We also work towards making sure that our tests that run against full chip simulations are portable to our lab environment. This requires some additional abstractions, but the upside is that one test can now run in simulation and against an actual FPGA. This has a few benefits. Of course, we’d like to hope that our simulations are faithful representations of the actual FPGAs our Verilog will produce. Unfortunately that is not always the case, as problems with our timing constraints, scripting, or just plain tool bugs can cause divergences. Running the tests again in the lab is definitely a nice backstop to have against such problems. Additionally, since simulations are slower than the actual hardware, we’re able to run tests at time scales not practically available to us in simulation.
Finally, we like to use continuous integration wherever it makes sense.
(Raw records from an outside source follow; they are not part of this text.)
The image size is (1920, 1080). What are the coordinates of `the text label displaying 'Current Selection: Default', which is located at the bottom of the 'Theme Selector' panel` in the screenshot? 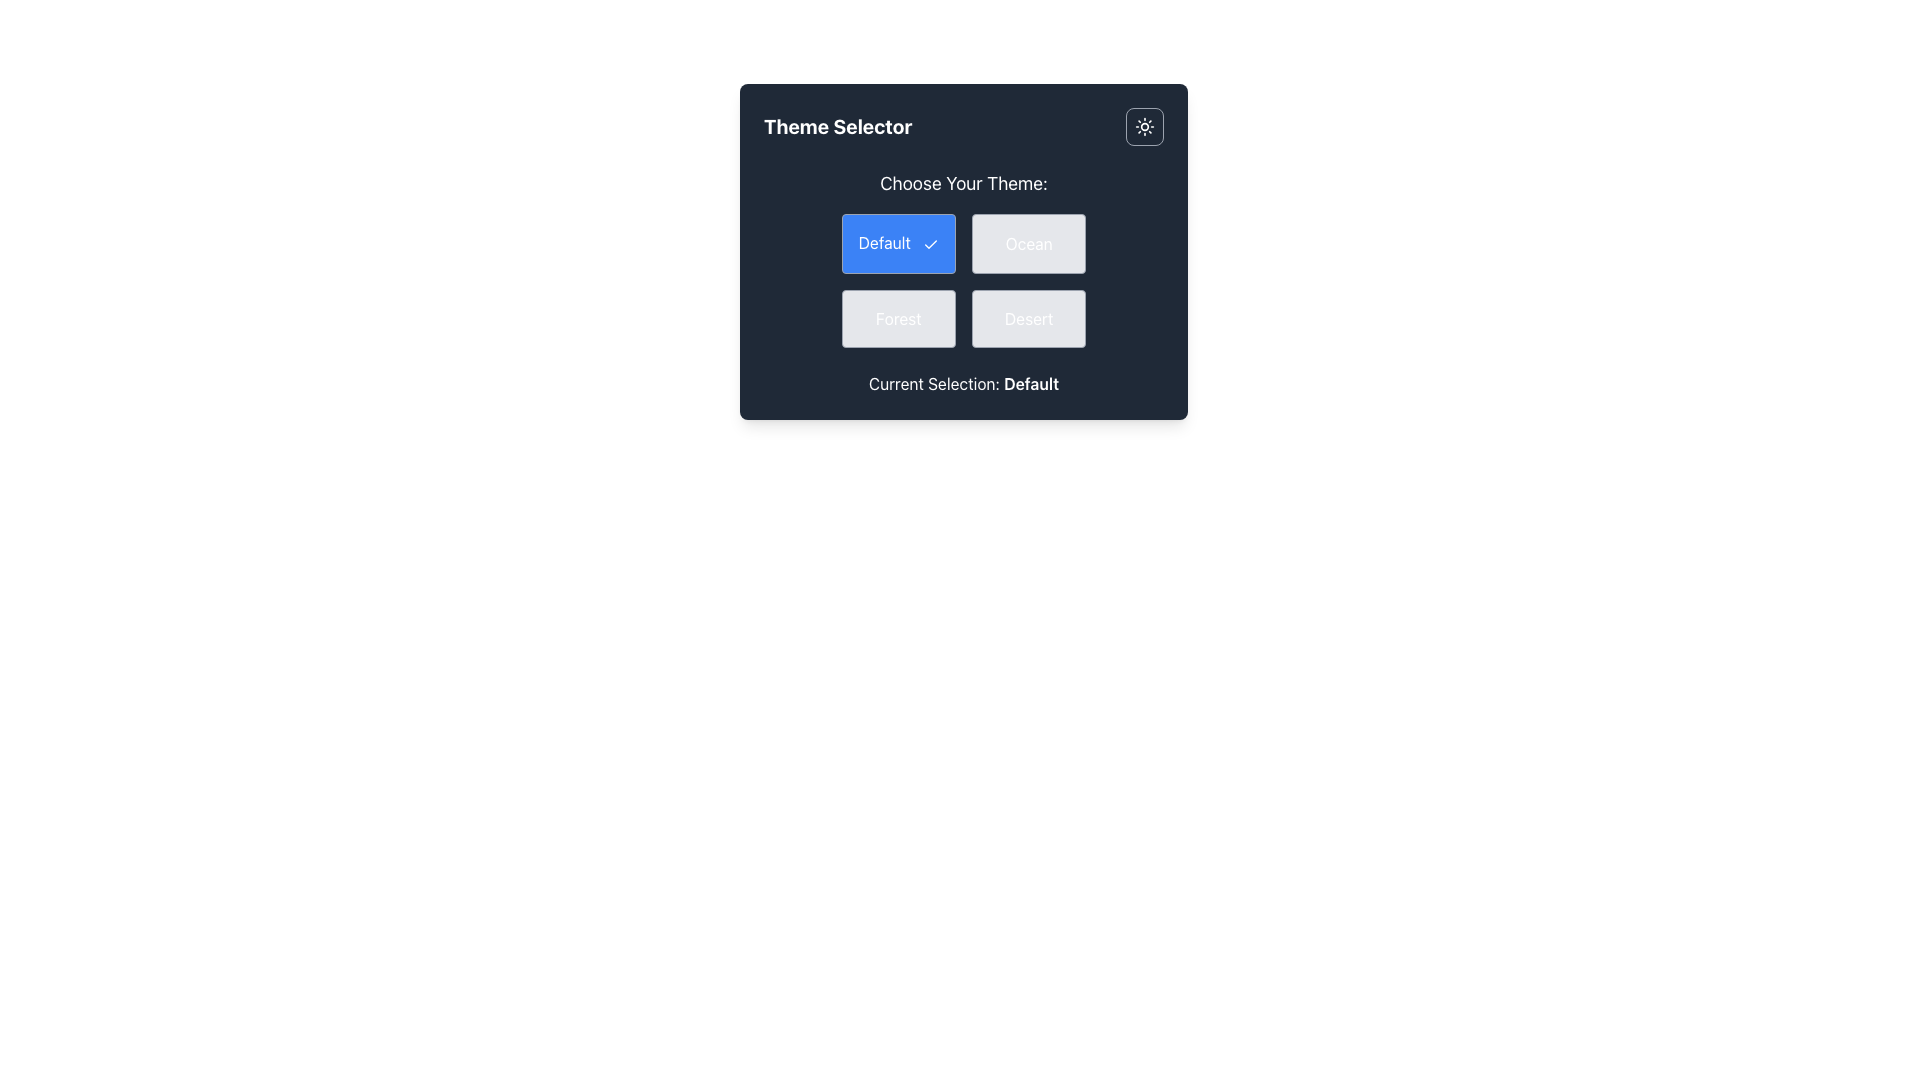 It's located at (964, 382).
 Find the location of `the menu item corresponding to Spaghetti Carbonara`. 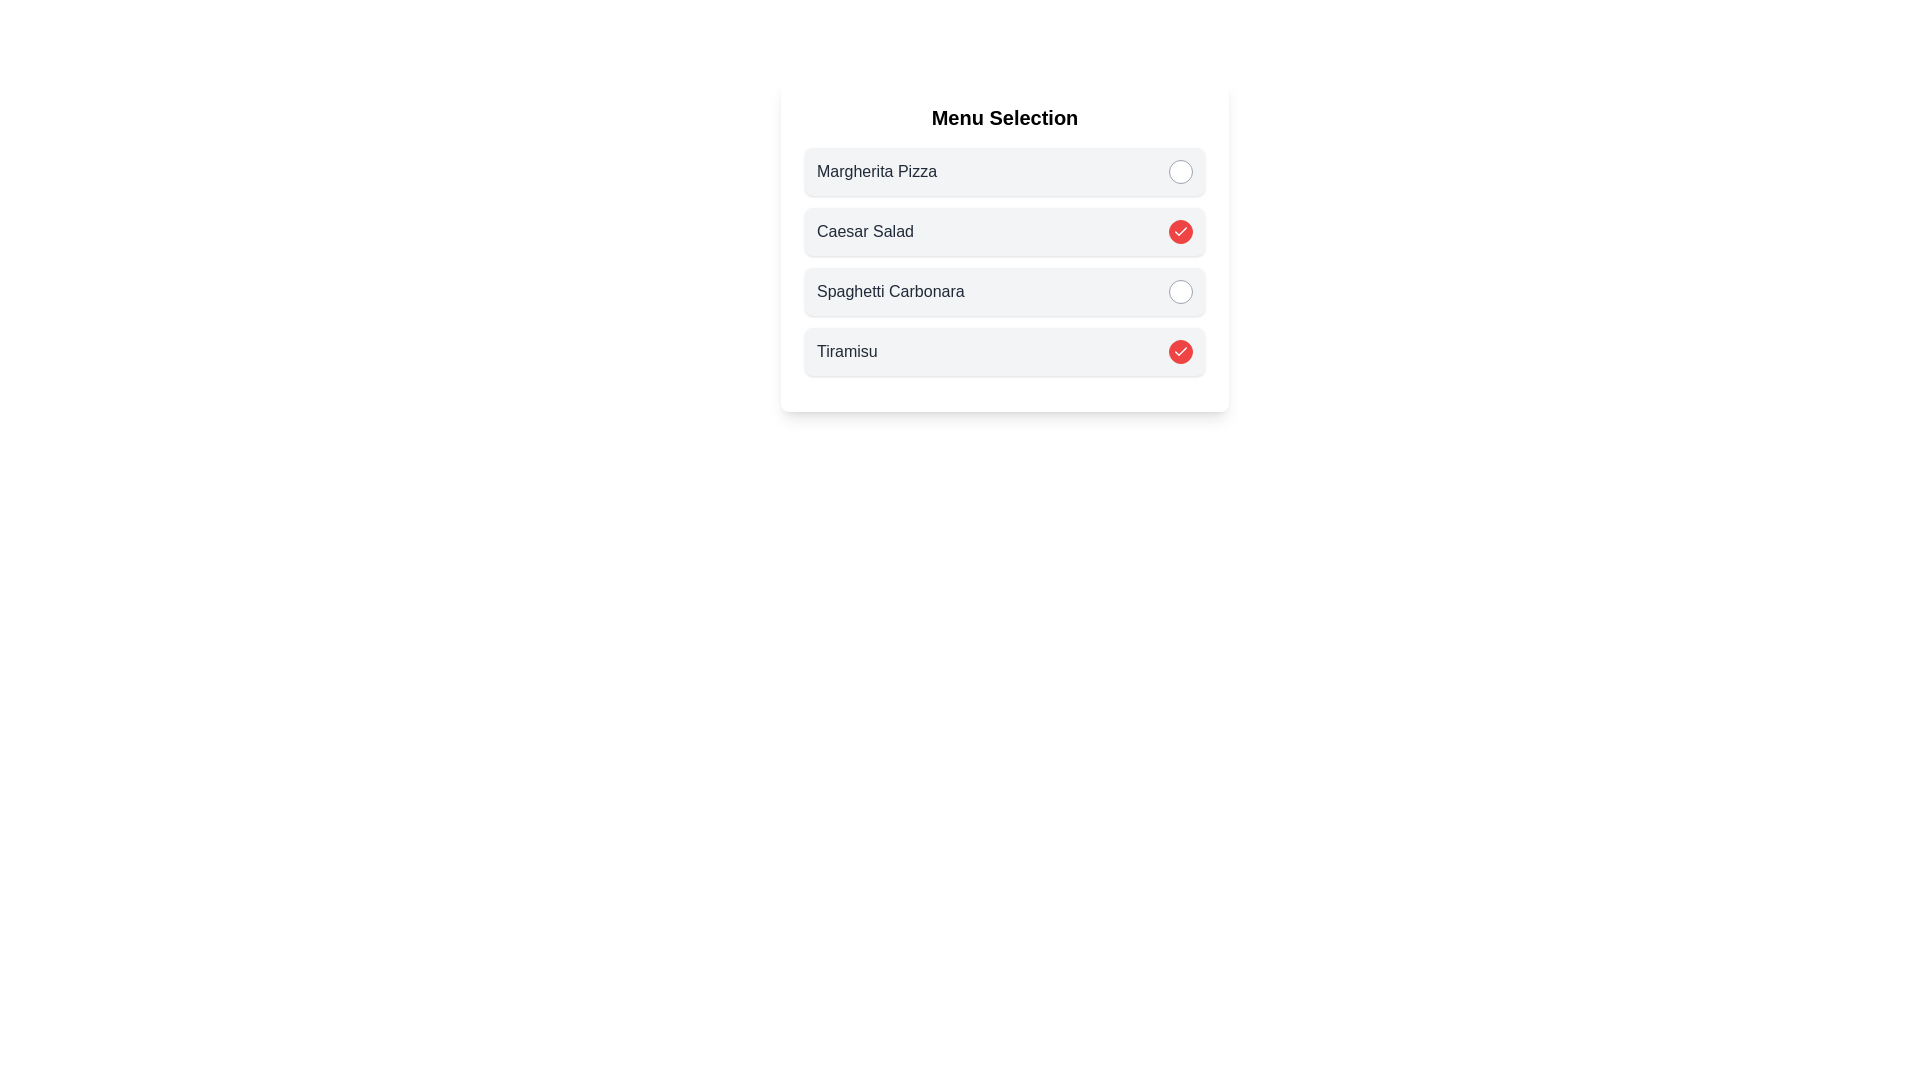

the menu item corresponding to Spaghetti Carbonara is located at coordinates (1180, 292).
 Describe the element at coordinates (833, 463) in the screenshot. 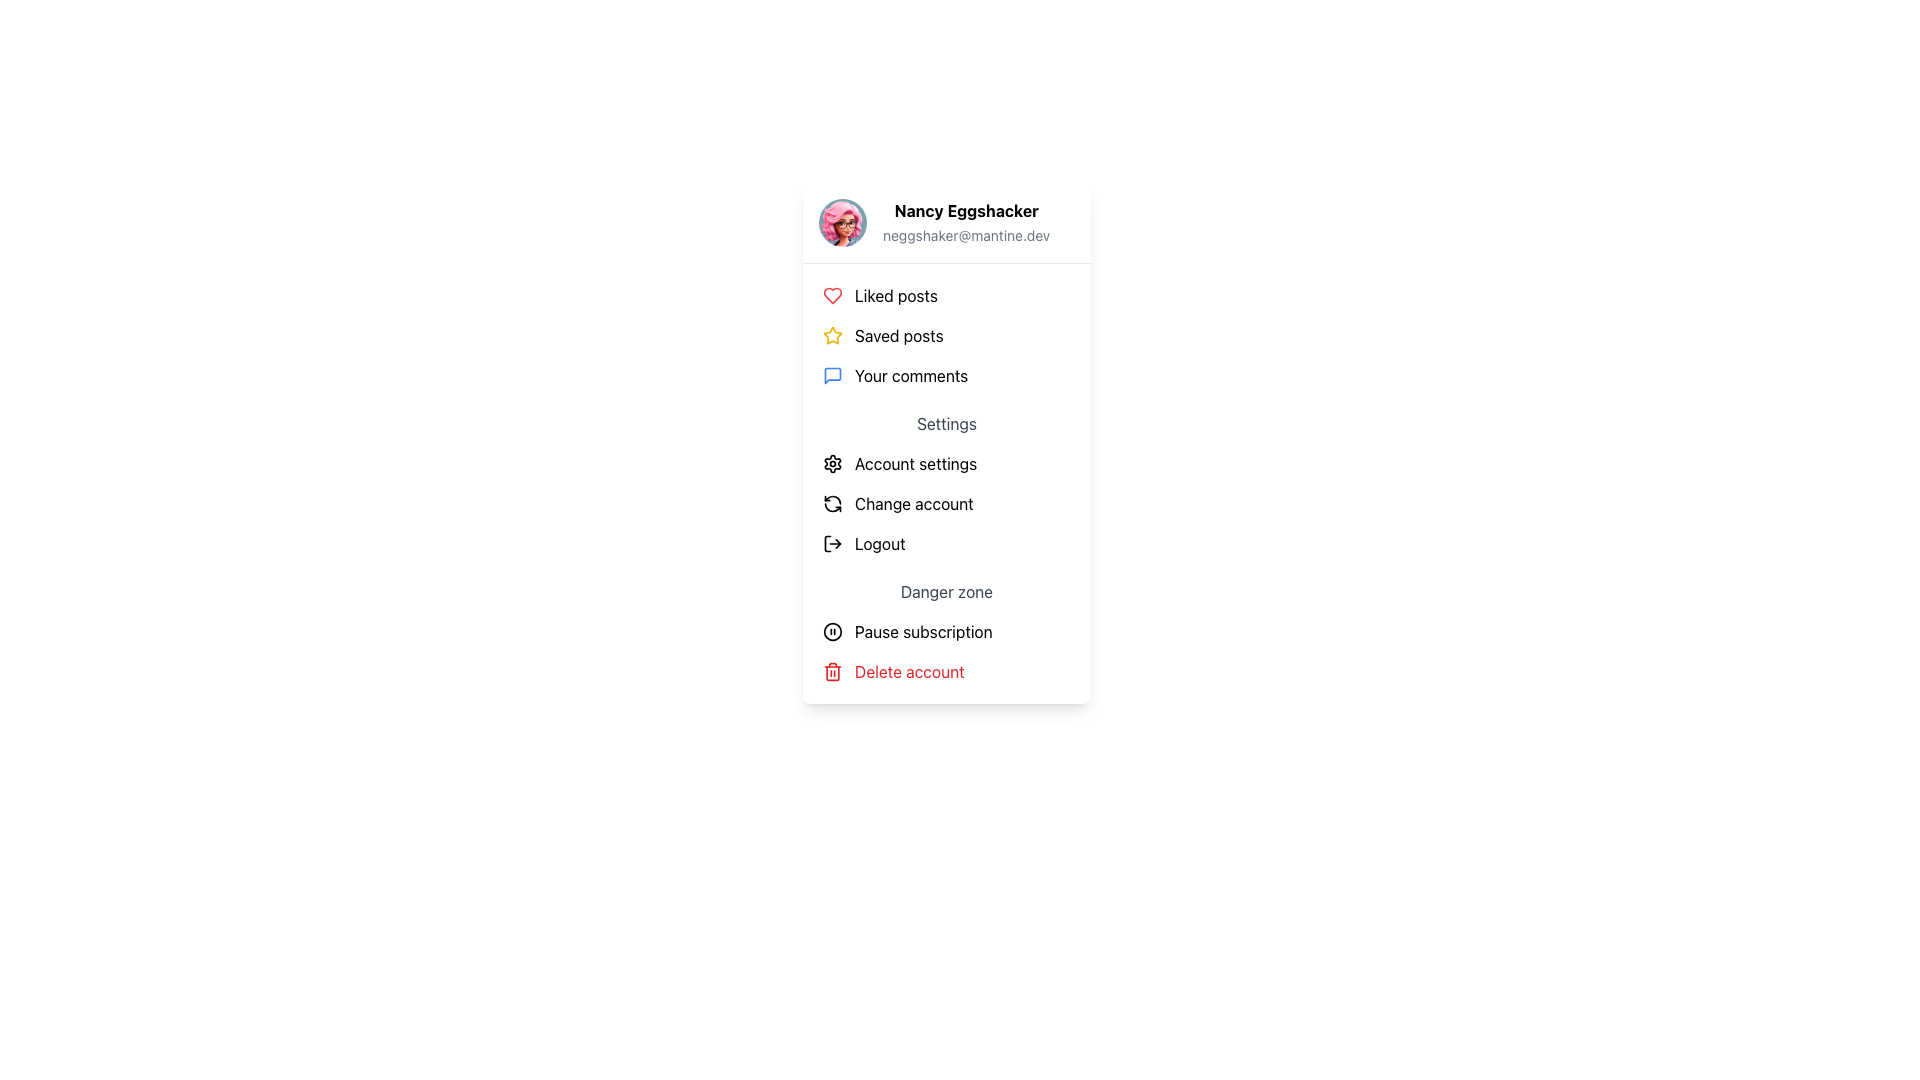

I see `the settings icon located to the far left of the 'Account settings' row in the menu list` at that location.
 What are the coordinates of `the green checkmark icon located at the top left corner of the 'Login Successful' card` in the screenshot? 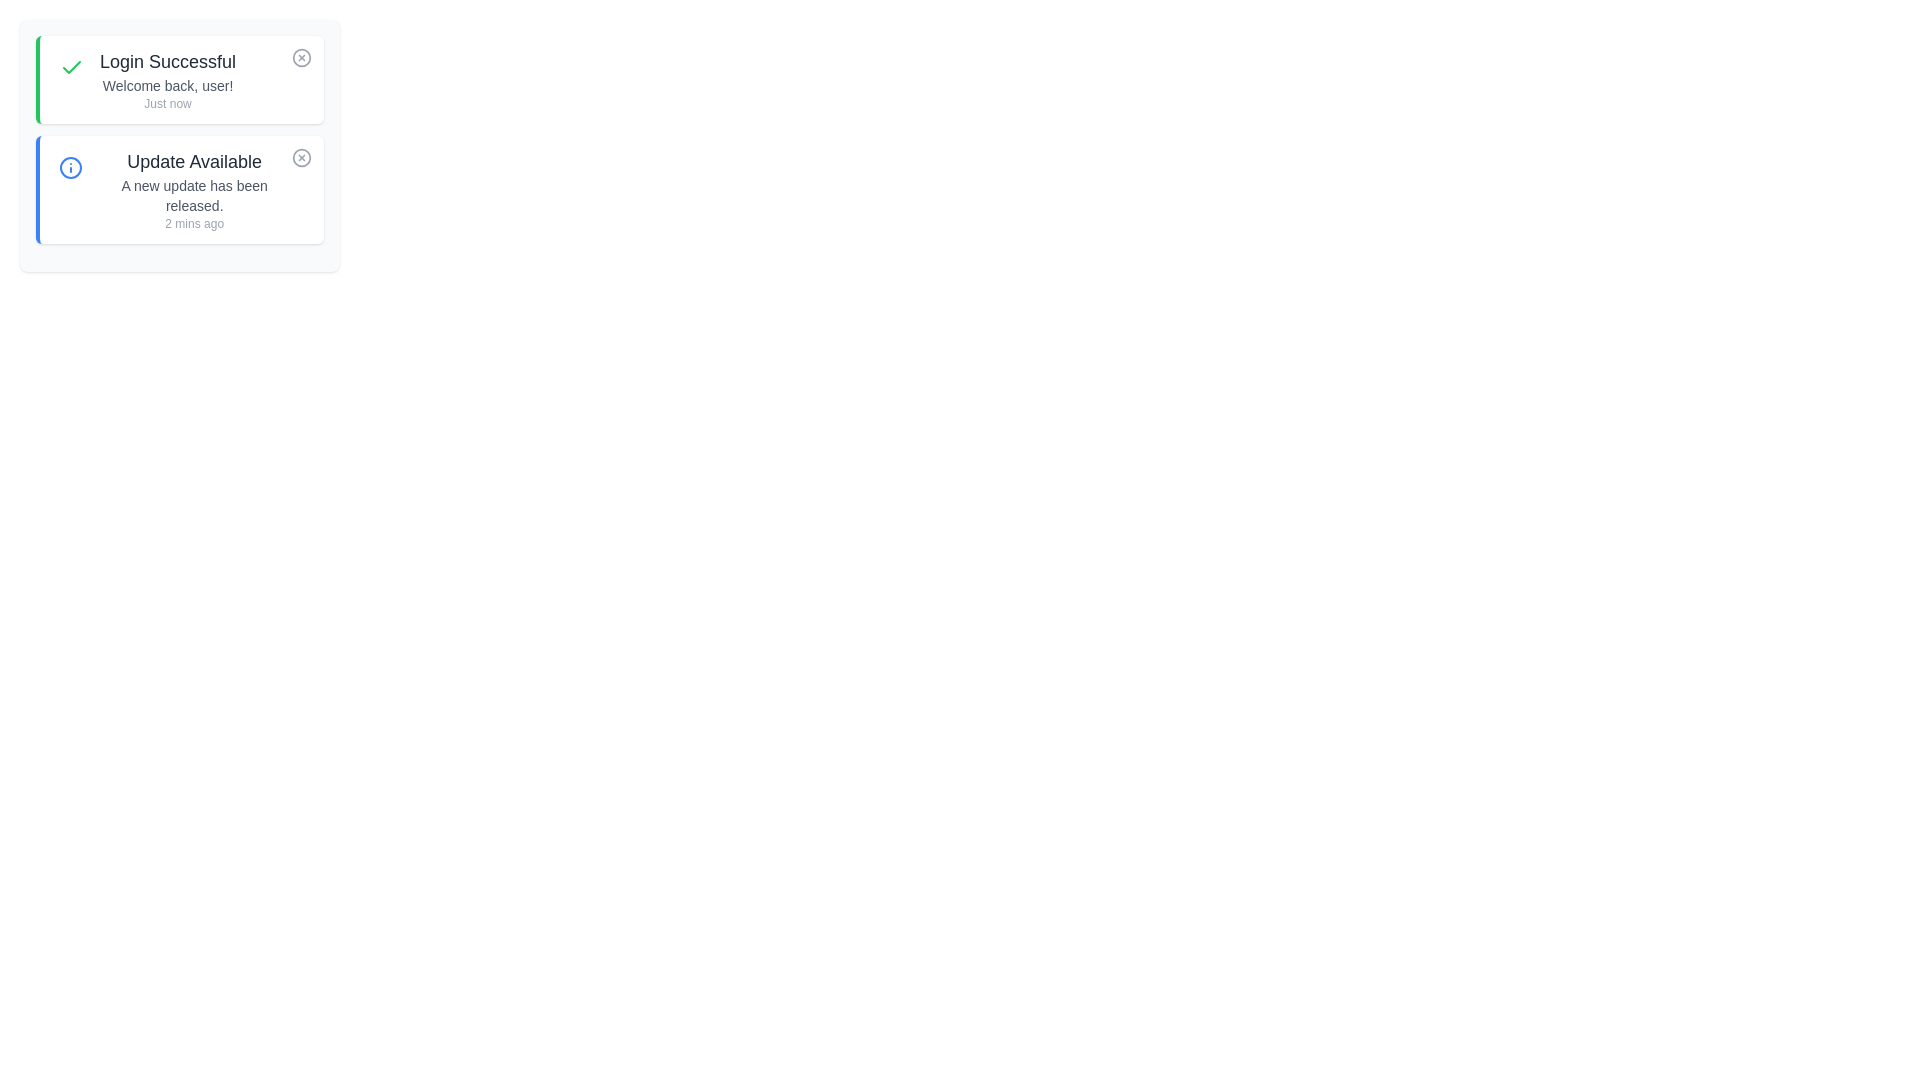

We use Jenkins and other platforms for this. We use it to find regressions, try new pseudo-random seeds, automate builds, run tests in the lab, and streamline deployments. While our rationale is similar to most users, running EDA tools in platforms that were primarily intended for software flows does present some challenges. However, we think these are well worth the trouble so that we can let the robots do the tedious work and focus on more interesting challenges ourselves.
Conclusion
Hardware verification environments are not one-size-fits-all. It is definitely worth considering the broader organizational context and the tradeoffs at hand before building from scratch or making improvements in this space. At HRT, our use of open source along with our own development provides a verification environment that allows us to create hardware designs at a high velocity.